Een landschapsverlichtingssysteem bestaat uit vier hoofdcomponenten:

Maak de juisteLaagspanningstransformatorkeuze.Tel alle wattages van de geïntegreerde armaturen of lampen bij elkaar op om het totale wattage van uw systeem te bepalen.Dit is de hoeveelheid stroom die u hebt gebruikt.Kies vervolgens eenlaagfrequente transformatorwaarvan het wattage meer is dan de hoeveelheid stroom die u gebruikt.Vermenigvuldig ten slotte het wattage van de door u gekozen transformator met 80%.Dit komt omdat u, zoals geadviseerd door de meeste fabrikanten, een buffer van minimaal 20 procent van uw maximale capaciteit moet aanhouden.U kunt de transformator gebruiken als u nog binnen de capaciteit ervan blijft.Ga anders naar de volgende maat. De voeding van het systeem is een transformator.De transformator moet idealiter op een standaard naast het huis worden bevestigd of direct aan het gebouw worden bevestigd;niettemin moet de onderkant van de transformator zich minimaal 30 cm boven de grond bevinden.Als alternatief kan de transformator binnenshuis worden gevonden, meestal in de garage of kelder.Omdat er echter bepaalde codes van toepassing zijn, vereist het doorvoeren van de draden door de muur de expertise van een elektricien.Voor doe-het-zelf-installaties wordt installatie buiten aanbevolen.

Armaturen.Uiteraard zijn dit degenen die licht creëren.De transformator voorziet hen van elektriciteit.Ieder verlichtingsarmatuur heeft een lichtbron, dit kan een verwisselbare lamp (bulb) zijn of een geïntegreerde (inbouw) LED-bron.De lamp kan een LED-lamp zijn of de meer traditionele gloeilamp (vaak halogeen).We zullen het hebben over het belang van de spanning die aan de onderstaande armaturen wordt geleverd.

Draad.Dit is de kabel die de armaturen van stroom voorziet door verbinding te maken met de transformator.De grootte van de geleiders van de draad bepaalt de classificatie.Een van de meest cruciale onderdelen van het verlichtingsontwerp is het kiezen van de juiste maat draad, waarover we hieronder meer in detail zullen ingaan.

Draadverbindingen.De draad van de transformator moet worden aangesloten op de bedrading van de armatuur.Er zijn meerdere methoden om deze verbindingen te maken, waarbij verschillende soorten connectoren worden gebruikt.Deze worden hieronder nogmaals toegelicht.
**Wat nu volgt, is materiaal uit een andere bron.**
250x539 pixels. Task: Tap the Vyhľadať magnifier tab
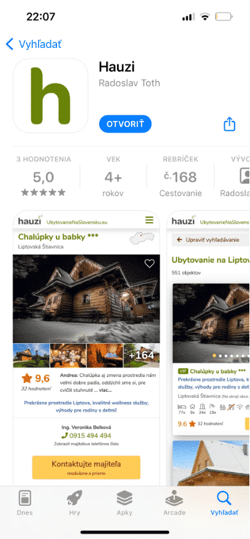tap(224, 503)
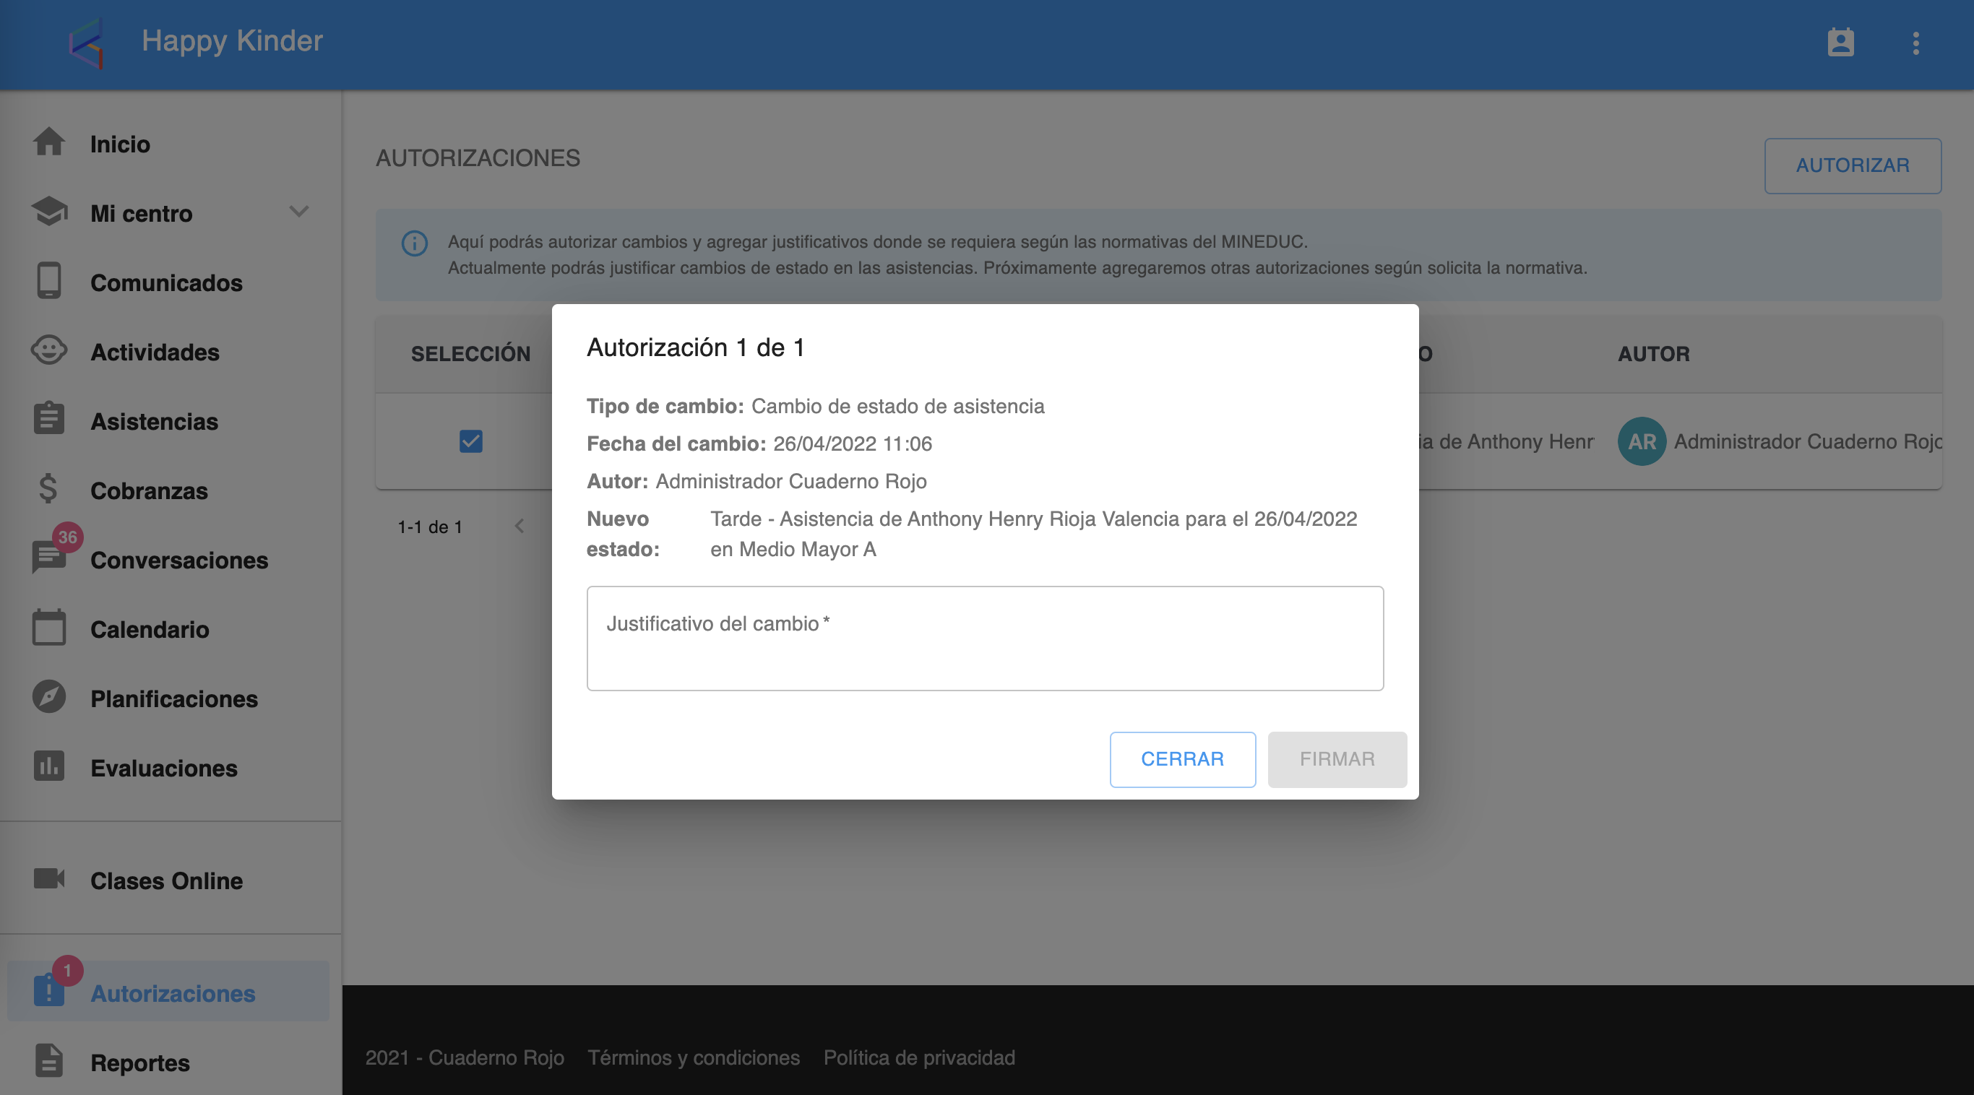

Vervolgens introduceren we de specifieke stappen om ze te monteren:

1. Begin een schets.De meeste ontwerpers van landschapsverlichting beginnen met het schetsen van de indeling van het pand, waarbij ze de locaties van elk armatuur noteren.Gebruik bij grotere panden voor elke verlichtingszone (gebied) een ander vel papier.Omdat je schets zal worden gebruikt om de afstanden voor draadtrajecten te schatten, probeer er zo nauwkeurig mogelijk mee te zijn.Er kan grafiekpapier of een blanco vel papier worden gebruikt.Zet dit op een klembord, zodat u kunt schetsen terwijl u de site verkent.
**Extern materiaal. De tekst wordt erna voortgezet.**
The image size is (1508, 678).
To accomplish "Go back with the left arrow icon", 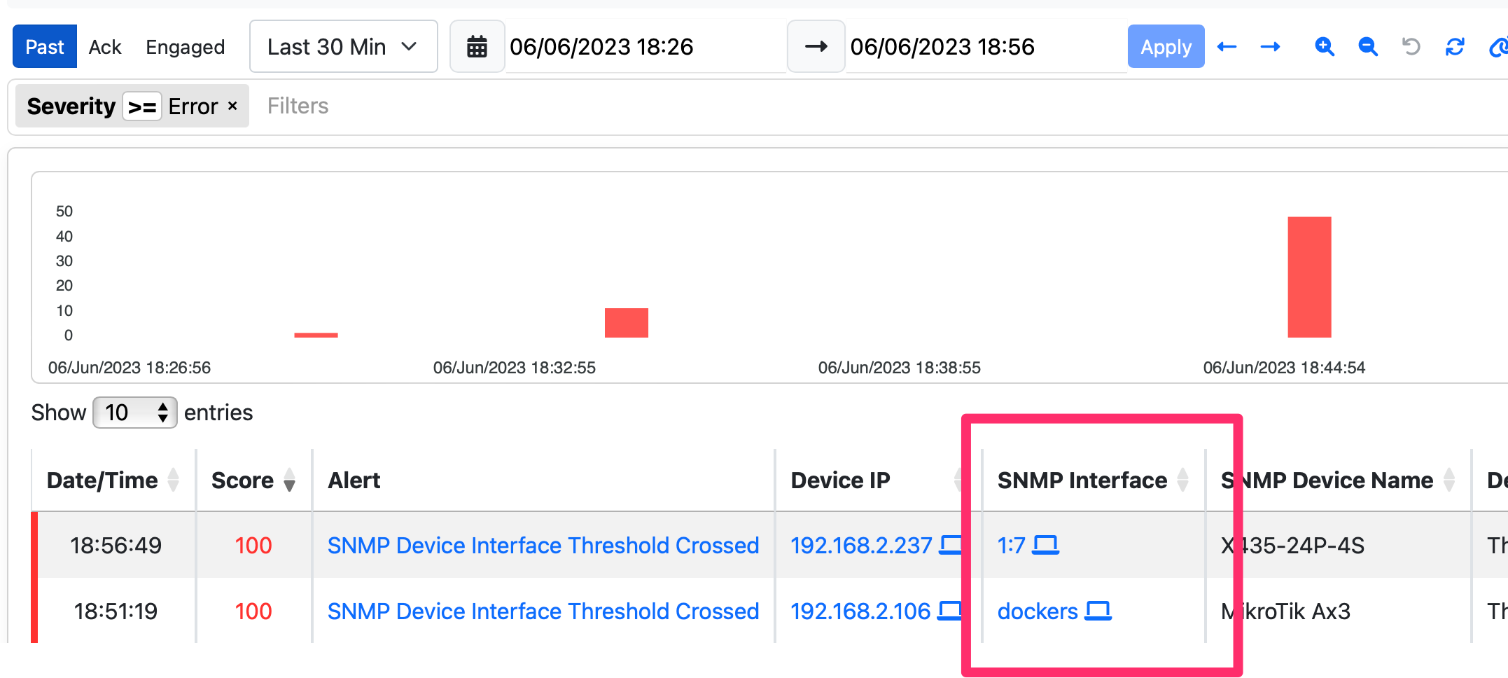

2. Stel de inUL-transformatorPlaats.Meestal is het beter om de laagspanningstransformator op een discrete plek dicht bij het huis te plaatsen – achter een tuinbed, naast airconditioningapparatuur, enz. De locatie van de armaturen moet zo dicht mogelijk bij elkaar liggen.Het gebruik van meerdere transformatoren is in sommige situaties zinvol, vooral als de armaturen over een groot deel van het pand verspreid zijn.Maak voor elke transformator een afzonderlijk plan als er meer dan één wordt gebruikt.Zet locaties van transformatoren op je schets.

3. Stel de armatuurlocaties in.Voordat u armaturen in het pand installeert, markeert u bij benadering de positie ervan in het landschap met behulp van kleine vlaggetjes of potloden.Geef de posities op uw schets aan en markeer welke armatuurtypes op elke locatie zullen komen.Terwijl u door het pand loopt, voert u ruwe metingen uit om de afstanden tussen de armaturen en de transformator, en tussen de armaturen zelf, aan te geven.

4. Bepaal de draadtrajecten.Nu is het de taak om te plannen hoe de armaturen van stroom moeten worden voorzien.Er zijn veel bedradingsmethoden beschikbaar.Je wilt niet één enkele draad van elk armatuur naar de transformator leiden (20 armaturen, twintig draden die allemaal eindigen bij de transformator). Dat zou een hoop draad verspillen.In plaats daarvan minimaliseren we de totale hoeveelheid draad door een van de volgende bedradingsmethoden te gebruiken.